Dr. Frederick Vivino
Dr. Frederick Vivino

“So about 5 years ago, we launched an initiative to address the issues.” With current options, “to tell patients that they don’t need treatment or that nothing can be done is, in my view as a rheumatologist, malpractice,” said presenting author Dr. Frederick Vivino, chief of rheumatology at Penn Presbyterian Medical Center, a University of Pennsylvania teaching hospital in Philadelphia. He is also director of the Penn Sjögren’s Syndrome Center.

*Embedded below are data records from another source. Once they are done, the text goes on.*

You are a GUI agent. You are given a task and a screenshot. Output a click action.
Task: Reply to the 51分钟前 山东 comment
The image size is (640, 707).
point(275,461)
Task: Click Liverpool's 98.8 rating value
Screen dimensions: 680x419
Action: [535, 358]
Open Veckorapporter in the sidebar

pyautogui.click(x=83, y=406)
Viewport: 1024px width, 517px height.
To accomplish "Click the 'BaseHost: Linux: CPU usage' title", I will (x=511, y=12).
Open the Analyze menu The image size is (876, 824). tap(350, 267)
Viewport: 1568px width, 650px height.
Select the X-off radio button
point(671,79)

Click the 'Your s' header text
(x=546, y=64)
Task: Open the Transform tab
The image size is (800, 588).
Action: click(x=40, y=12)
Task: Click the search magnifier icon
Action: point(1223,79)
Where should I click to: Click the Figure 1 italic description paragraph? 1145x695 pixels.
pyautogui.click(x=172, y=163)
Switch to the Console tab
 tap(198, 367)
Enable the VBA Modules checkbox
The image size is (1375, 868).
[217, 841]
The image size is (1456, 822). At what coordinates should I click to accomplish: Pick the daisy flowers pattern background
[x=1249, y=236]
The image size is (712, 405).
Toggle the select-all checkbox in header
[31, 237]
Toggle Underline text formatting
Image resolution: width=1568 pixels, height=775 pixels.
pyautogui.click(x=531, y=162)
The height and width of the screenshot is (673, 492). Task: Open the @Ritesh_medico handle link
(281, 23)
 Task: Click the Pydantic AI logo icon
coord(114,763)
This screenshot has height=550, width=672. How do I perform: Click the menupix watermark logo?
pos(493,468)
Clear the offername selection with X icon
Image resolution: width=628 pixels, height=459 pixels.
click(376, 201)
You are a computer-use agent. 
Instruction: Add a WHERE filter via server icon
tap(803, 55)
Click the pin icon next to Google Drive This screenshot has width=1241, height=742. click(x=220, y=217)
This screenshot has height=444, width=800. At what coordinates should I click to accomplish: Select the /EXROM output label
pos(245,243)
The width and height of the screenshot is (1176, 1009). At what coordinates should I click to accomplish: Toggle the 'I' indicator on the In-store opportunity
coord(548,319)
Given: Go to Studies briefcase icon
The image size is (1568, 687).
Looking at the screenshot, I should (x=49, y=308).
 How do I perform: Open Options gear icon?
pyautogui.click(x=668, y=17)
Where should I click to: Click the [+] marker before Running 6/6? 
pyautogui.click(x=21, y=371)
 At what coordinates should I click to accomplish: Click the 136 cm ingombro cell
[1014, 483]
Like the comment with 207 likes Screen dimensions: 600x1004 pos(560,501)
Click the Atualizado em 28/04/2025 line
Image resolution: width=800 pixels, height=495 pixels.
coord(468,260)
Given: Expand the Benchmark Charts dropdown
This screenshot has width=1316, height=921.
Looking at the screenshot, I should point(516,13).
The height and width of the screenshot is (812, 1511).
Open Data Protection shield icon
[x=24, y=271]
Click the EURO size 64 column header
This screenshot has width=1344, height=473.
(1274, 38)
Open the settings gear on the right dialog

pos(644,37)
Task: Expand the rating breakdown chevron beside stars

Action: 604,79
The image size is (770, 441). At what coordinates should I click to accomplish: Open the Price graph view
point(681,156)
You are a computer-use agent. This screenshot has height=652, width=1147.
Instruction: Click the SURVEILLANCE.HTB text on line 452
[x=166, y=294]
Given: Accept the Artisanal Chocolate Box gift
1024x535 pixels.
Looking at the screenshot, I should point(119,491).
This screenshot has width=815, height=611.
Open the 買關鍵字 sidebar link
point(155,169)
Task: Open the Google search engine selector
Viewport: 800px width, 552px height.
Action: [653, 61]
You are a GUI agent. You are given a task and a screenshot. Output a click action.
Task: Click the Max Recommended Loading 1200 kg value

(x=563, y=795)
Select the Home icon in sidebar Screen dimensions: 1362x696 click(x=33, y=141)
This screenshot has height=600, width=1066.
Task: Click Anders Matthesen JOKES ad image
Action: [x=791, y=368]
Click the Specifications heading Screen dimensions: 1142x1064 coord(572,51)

Rituximab (Rituxan) isn’t approved for Sjögren’s, but “clinicians are using it quite frequently because it’s really the only [biologic] out there” for the disease. “We’ve seen moderate improvement” of organ involvement, vasculitis, neuropathy, and other extraglandular problems, but “it hasn’t knocked our socks off. We need something better than rituximab” for the sickest patients, Ms. Hammitt said at the annual meeting of the American College of Rheumatology. The guidelines recommend hydroxychloroquine as the first step for inflammatory musculoskeletal pain, followed, as needed, by methotrexate, steroids, and other options. Azathioprine is a good option for recalcitrant musculoskeletal pain, as well as organ involvement. Meanwhile, aerobic exercise is important to help with fatigue.

A baseline corneal exam is “the most important recommendation” for eye patients, Dr. Vivino said.

A stepwise treatment algorithm based on the nature and severity of the problem comes next, and can included tear supplementation and stabilization; control of inflammation of the lacrimal glands and ocular surface; systemic therapy with secretagogues; tear preservation measures; and eyelid surgery. Salivary deficiency causes cavities in Sjögren’s. “If the patient has dry mouth, they need to be given topical fluoride. Either encourage them to ask their dentist, or, as I would do, just prescribe it, and they should use it on a regular basis. The group also felt that giving medications to stimulate saliva flow,” like pilocarpine or cevimeline, “would likely help prevent caries, as well,” Dr. Vivino said.

Sugar-free lozenges or chewing gum can also help with saliva flow. The group gave a weak recommendation for chlorhexidine varnishes, gels, and rinses, and a moderate one for nonfluoride remineralizing agents.

The work was supported by the Sjögren’s Syndrome Foundation, with no pharmaceutical industry funding. Some of the authors have financial ties to numerous pharmaceutical companies.